Agency turns security from request control into workflow control

Figure 07.1/Authority boundary collapseCLICK TO ENLARGE

Traditional application security had a relatively stable unit of action. A user clicked a button. An API call hit a service. The backend checked permissions. The path was constrained enough that teams could reason in discrete requests. Agency dissolves that unit: the architecture must now constrain the whole delegated workflow, not decorate prompts around isolated requests.

Agentic systems weaken that comfort. An agent does not only receive a command. It interprets intent, decides how to pursue it, fans out into tools, retries when steps fail, and may continue moving through a workflow long after the original prompt is gone from the user’s attention. The trust boundary therefore expands. The key question is no longer only whether a given user may access a given resource. It becomes whether a delegated machine actor can decide, retrieve, execute, and continue safely on that user’s behalf. That is a much larger surface.
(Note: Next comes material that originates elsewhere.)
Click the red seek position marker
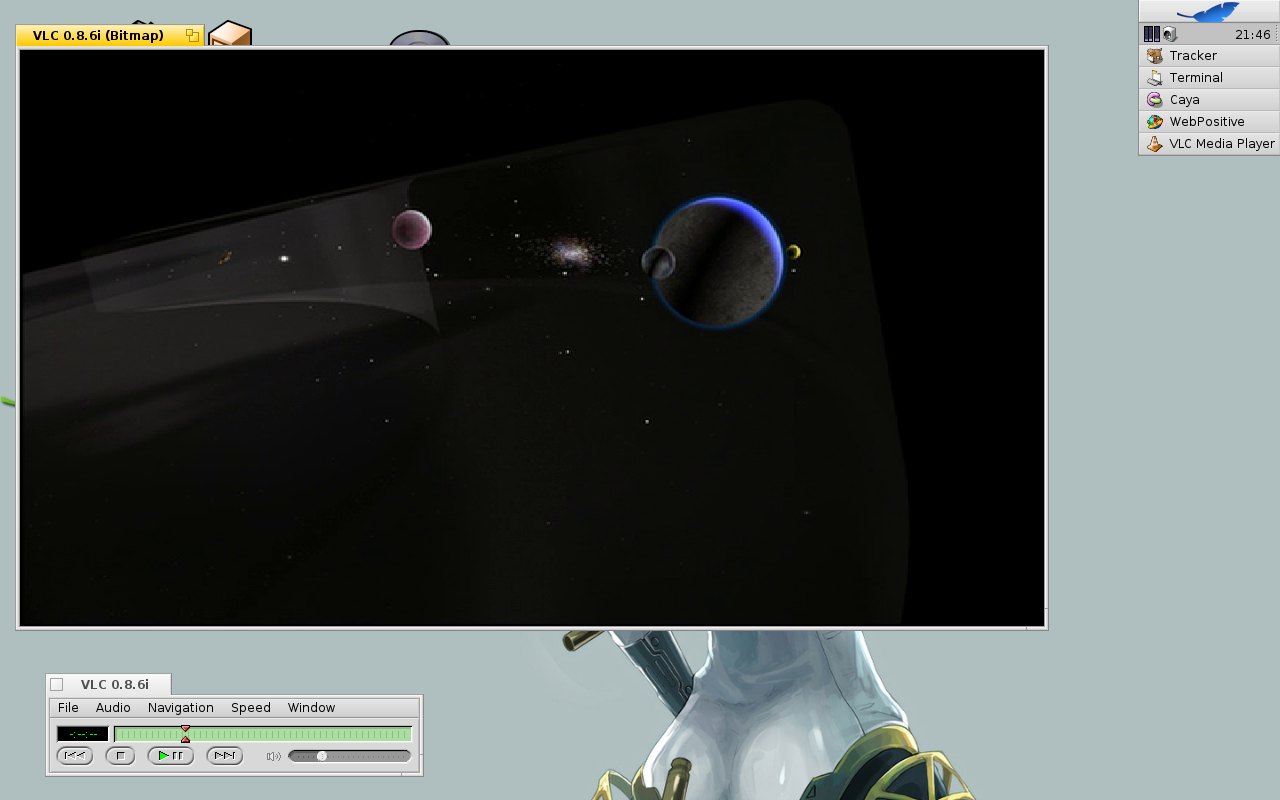The image size is (1280, 800). [185, 734]
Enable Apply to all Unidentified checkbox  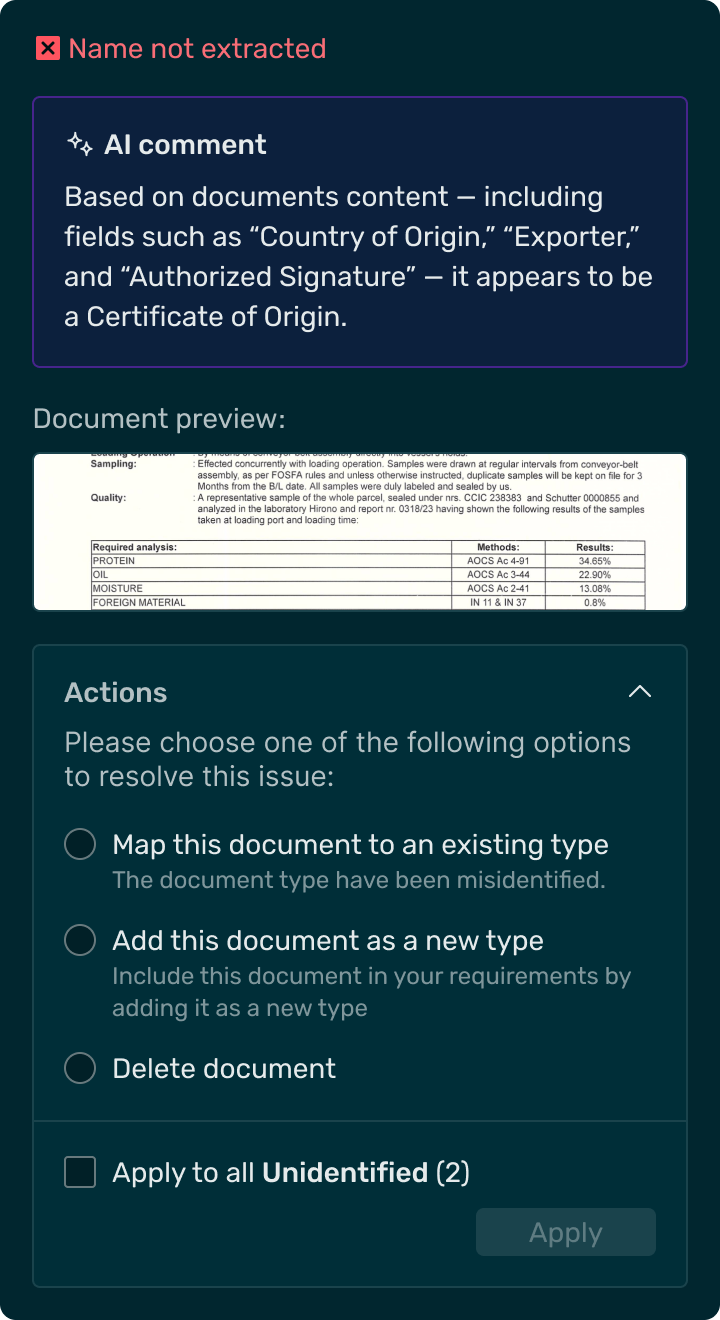click(x=80, y=1172)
The High-Stakes Colleague makes the shift obvious. In legal, tax, and compliance workflows, the system is not merely answering a question. It may gather evidence, traverse internal sources — the same retrieval binder it assembled in Chapter 5 — use the validation engines it gained in Chapter 6, draft conclusions, and surface a recommendation for human sign-off. The risk lives across the trajectory, not at one tool endpoint. A single misstep in that chain can leak the wrong document, overstate a conclusion, or cross a permission boundary that the human did not realize had been delegated. What Chapter 5 answered with provenance, security now answers with authority: who authorized that path?
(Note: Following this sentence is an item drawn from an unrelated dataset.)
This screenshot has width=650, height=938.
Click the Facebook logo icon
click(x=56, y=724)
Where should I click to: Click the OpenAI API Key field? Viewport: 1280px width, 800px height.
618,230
In high-stakes work the risky move is often not one bad answer. It is a system quietly crossing from assistance into authorization inside a competent-looking trajectory.

The exposes the same problem from another angle. A code agent with repository access is not dangerous only when it writes a bad patch — the quiet, special-path kind the admin-override regression of Chapter 4 already paid for. It is dangerous when it can quietly inspect secrets, mutate CI configuration, add a dependency, call external services, or keep iterating after a misleading instruction entered the loop. Once code execution enters the picture, the old fantasy that trust can be solved primarily at the prompt layer becomes hard to defend.
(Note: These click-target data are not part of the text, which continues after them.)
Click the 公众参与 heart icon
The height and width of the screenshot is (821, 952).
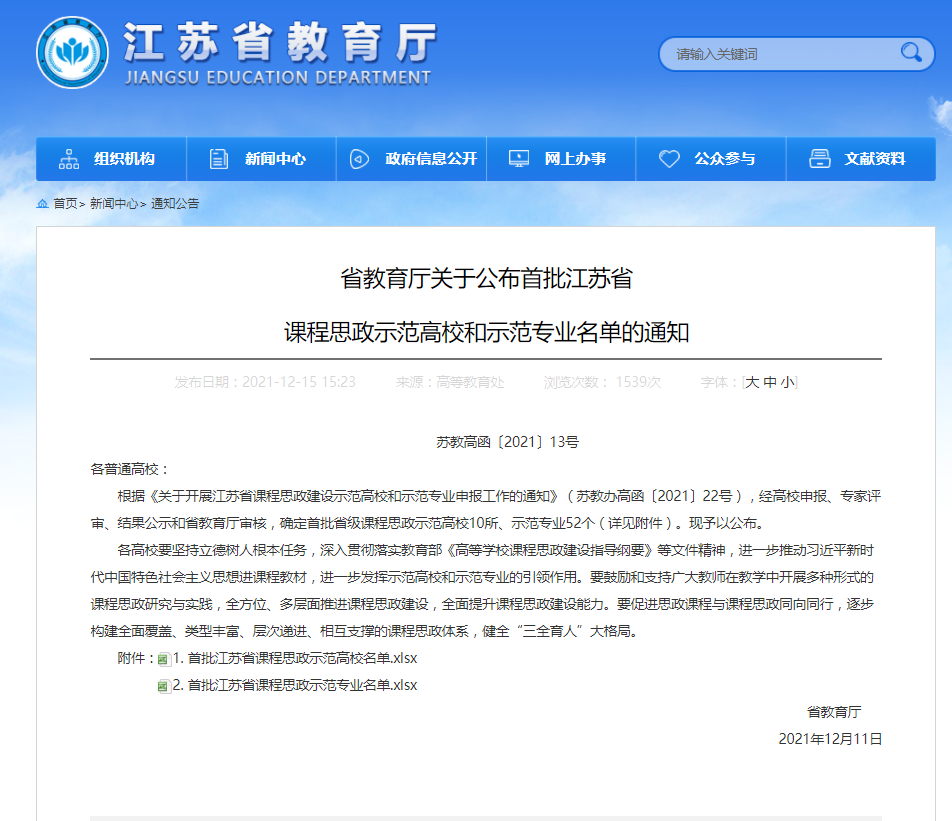(x=669, y=159)
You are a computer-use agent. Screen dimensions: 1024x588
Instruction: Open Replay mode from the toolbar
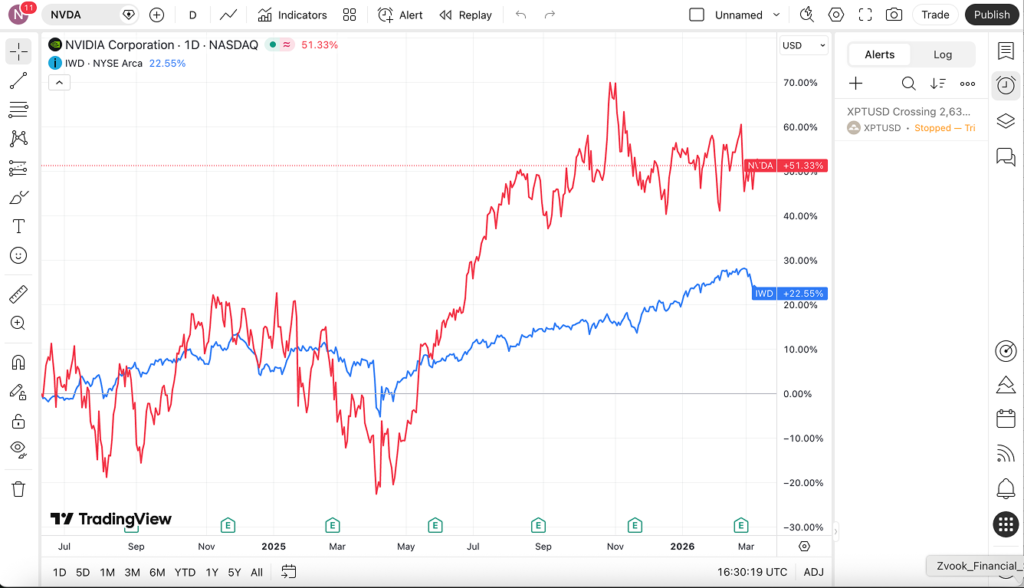(465, 14)
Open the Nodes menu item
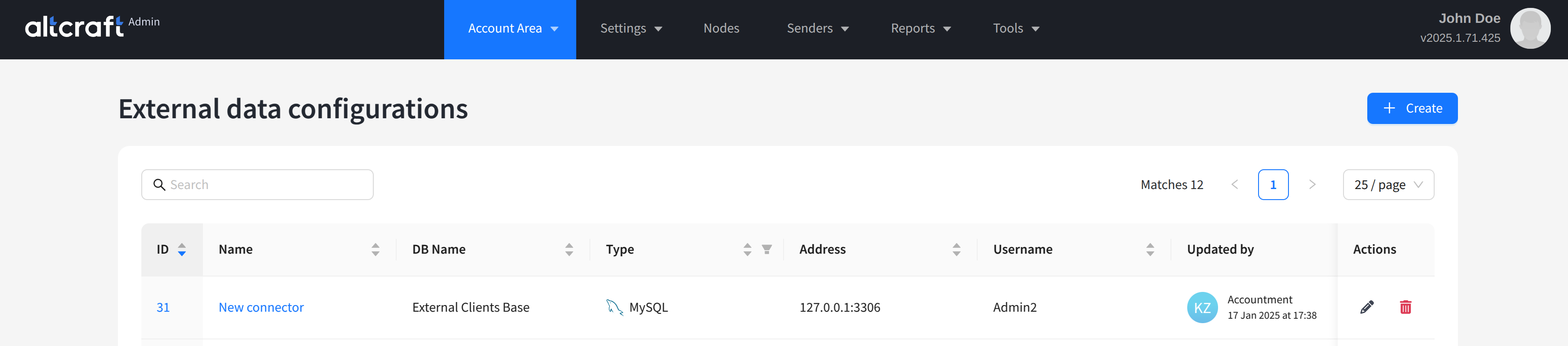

This is why the chapter resists security theater: the unit of control has moved, and the architecture must move with it.

Sandboxes matter because models are not where trust ultimately lives

Figure 07.2/Scoped agent identityCLICK TO ENLARGE

The clearest lesson from the code-execution material is a rule, not an observation: a model can never be the final enforcement layer for its own power.

If an agent can execute code, browse untrusted content, open files, or chain across tools, then the design must assume it can be induced into bad behavior. Maybe by a malicious instruction. Maybe by a poisoned page. Maybe by a bug in tool descriptions. Maybe by a simple misunderstanding. The source of failure matters less than the consequence.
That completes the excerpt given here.